Assim é, de facto: precisa-se, urgentemente, de passar a escrito as memórias que entretecem a nossa identidade. As histórias que nossos avós nos contaram; os costumes ancestrais desde o Dia de Reis até ser Natal outra vez, no périplo sucessivo das estações – quando as havia bem claras, quando o ciclo anual também se pautava pelos frutos de cada uma e não como agora, que, na «grande superfície», temos frutos de todo o ano, vindos sabe-se lá donde quantas vezes!...
Bem andou, pois, Alberto Correia em ir escrevendo no nosso prezado colega Jornal do Centro, de Viseu, em penadas leves mas exactas, essas notas (são 60), que ora (2011) a Confraria da Castanha Soutos da Lapa houve por bem editar, com o apoio de entidades locais. Referem-se, de modo especial, ao concelho de Sernancelhe, pois que o autor é natural de Sarzeda.
Memórias de infância, sem dúvida, mas interpretadas e integradas no contexto geral que só os muitos conhecimentos da Etnografia e das ciências suas afins logram alcançar. Memórias apresentadas numa linguagem acessível, sim, eivada, porém, de forte pendor poético, porque, sobre estes temas, o rigor da descrição tem necessariamente de vir envolto na frase de encantamento, sobretudo porque muito se fala de pessoas, num sadio desfilar imenso que torna imortais os resineiros, as aguadeiras, os farrapeiros, o carteiro, as doceiras do Távora…

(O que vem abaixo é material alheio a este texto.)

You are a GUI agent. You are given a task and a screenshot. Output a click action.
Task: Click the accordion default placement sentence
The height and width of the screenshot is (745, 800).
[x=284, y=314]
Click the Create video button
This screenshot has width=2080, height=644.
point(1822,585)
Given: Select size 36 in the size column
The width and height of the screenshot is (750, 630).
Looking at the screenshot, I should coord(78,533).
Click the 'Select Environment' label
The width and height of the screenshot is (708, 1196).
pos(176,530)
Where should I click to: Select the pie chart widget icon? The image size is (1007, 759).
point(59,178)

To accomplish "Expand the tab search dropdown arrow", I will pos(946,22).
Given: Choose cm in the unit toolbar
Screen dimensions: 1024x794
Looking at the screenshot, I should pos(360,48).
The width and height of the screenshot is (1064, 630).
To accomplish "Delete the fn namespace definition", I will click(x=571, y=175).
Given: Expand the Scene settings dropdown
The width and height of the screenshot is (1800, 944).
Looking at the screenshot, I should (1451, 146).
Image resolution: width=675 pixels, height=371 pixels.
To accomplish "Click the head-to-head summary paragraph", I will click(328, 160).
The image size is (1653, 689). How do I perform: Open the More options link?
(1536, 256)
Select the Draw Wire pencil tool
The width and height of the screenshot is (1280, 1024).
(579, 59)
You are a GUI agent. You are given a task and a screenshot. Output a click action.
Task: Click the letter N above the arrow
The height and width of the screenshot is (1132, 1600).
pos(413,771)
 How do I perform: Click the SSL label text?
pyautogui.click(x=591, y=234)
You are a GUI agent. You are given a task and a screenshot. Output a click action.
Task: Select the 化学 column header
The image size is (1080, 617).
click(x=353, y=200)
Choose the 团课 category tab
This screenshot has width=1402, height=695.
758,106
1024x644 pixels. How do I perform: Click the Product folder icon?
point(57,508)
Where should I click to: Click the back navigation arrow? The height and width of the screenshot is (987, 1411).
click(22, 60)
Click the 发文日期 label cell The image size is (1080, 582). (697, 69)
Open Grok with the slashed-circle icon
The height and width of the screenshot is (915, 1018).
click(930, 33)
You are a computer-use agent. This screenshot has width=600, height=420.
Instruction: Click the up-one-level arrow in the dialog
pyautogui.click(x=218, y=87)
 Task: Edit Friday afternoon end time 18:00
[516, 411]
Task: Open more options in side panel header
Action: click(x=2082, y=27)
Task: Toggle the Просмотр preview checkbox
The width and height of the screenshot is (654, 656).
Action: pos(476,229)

Um texto me prendeu especialmente a atenção: «In memoriam dos muros de pedra seca». Nele se escreve a dado passo:
«Já vi essas pedras armadas em ‘palettes’, à beira da estrada e uma tabuleta plantada ao jeito de pregão – “Vende-se” – como se algum preço houvesse certo para comprar as medidas de suor. Já os vi […] seguir para erguer estranhos muros de vivenda nas margens estrangeiras de Paris. Muros de pedra seca da identidade das aldeias!» (p. 81).
Lancinante grito de alerta – que importa ouvir! – contra essa perda de identidade, do que é nosso e assim impunemente demanda terras estranhas…
Publicado no quinzenário Renascimento [Mangualde], nº 585, 15-01-2012, p. 13.